Season two of Listen Money Matters has officially reached 100 episodes. Thomas and Andrew have learned so much from each other and from the excellent guests we’ve had on the show. Today the guys discuss the top 10 things they have learned in 100 episodes this season.

Andrew’s Lessons

Having routine changes everything. Andrew learned the power of habit and made better use of his time. Having a routine has done wonders for his productivity and has actively and consciously built himself a daily routine so he can achieve more throughout that day. #gettingshitdone.

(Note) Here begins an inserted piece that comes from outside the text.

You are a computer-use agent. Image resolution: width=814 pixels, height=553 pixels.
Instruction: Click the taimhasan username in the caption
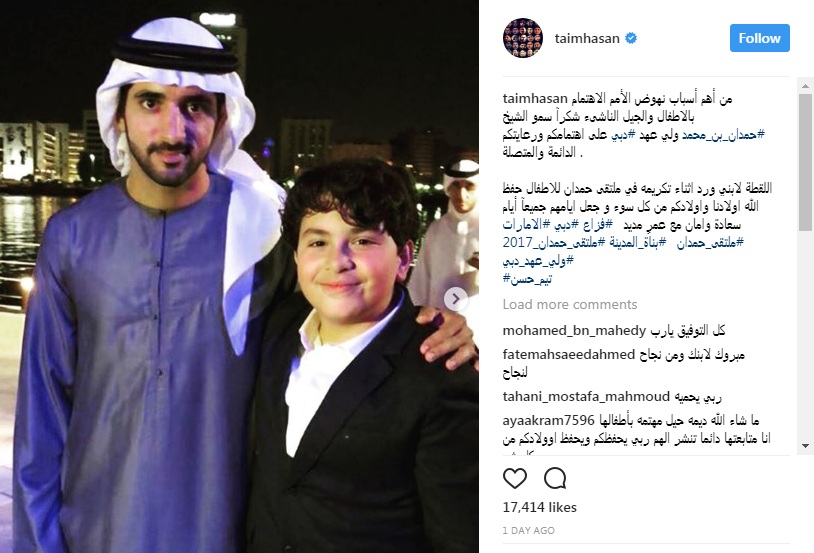coord(535,99)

Allison’s real estate investment strategy rocks. This episode caused a significant mindset shift for Andrew on how he approached wealth building. Allison inspired and opened his eyes to how easy it is to get into real estate investing. She was an excellent example of a typical family creating passive income through hard work and time.

Real estate investing isn’t that hard. On a similar vain, this episode further educated Andrew on how the whole process works. He learned how hands off real estate investing could be making it a great passive income stream.

Take the emotion out of money. Joan Sotkin was one of our favorite guests on the show, and her interview came just in time. Andrew was so caught up with work and was being driven by anxiety. He as approaching a burnout again and Joan was able to help him find balance. She taught him to stop worrying so much about money and focus more on healthy relationships and being in good physical health.

Turn your family into a business. Great episode! Natali Morris was very inspiring and had some great advice on how to grow your family’s wealth. Since that episode, Andrew has taken the business more seriously and reduced our families costs by utilizing business write-offs. She also introduced us to the self-directed IRAs.

Thomas’ Lessons

The importance of Delegating Work. This was not part of an episode, but since working with Andrew, Thomas has learned to offload some work and hire some help. He was overloading himself but still resistant to the idea of having a team, but after a few of Andrews lectures, Thomas was convinced. He now has a small team, and his business is growing as a result.

Investing in yourself is important. Before he started the LMM podcast, Thomas was a set it and forget it mutual funds kind of guy. This season has opened his eyes to different types of investments. One of our latest episodes was with Doug McCormick, author of Family Inc. He talked a lot about labor as one of your most valuable assets. Thomas learned it is super important to invest in yourself and your business. In the end, it could be a much better return on investment.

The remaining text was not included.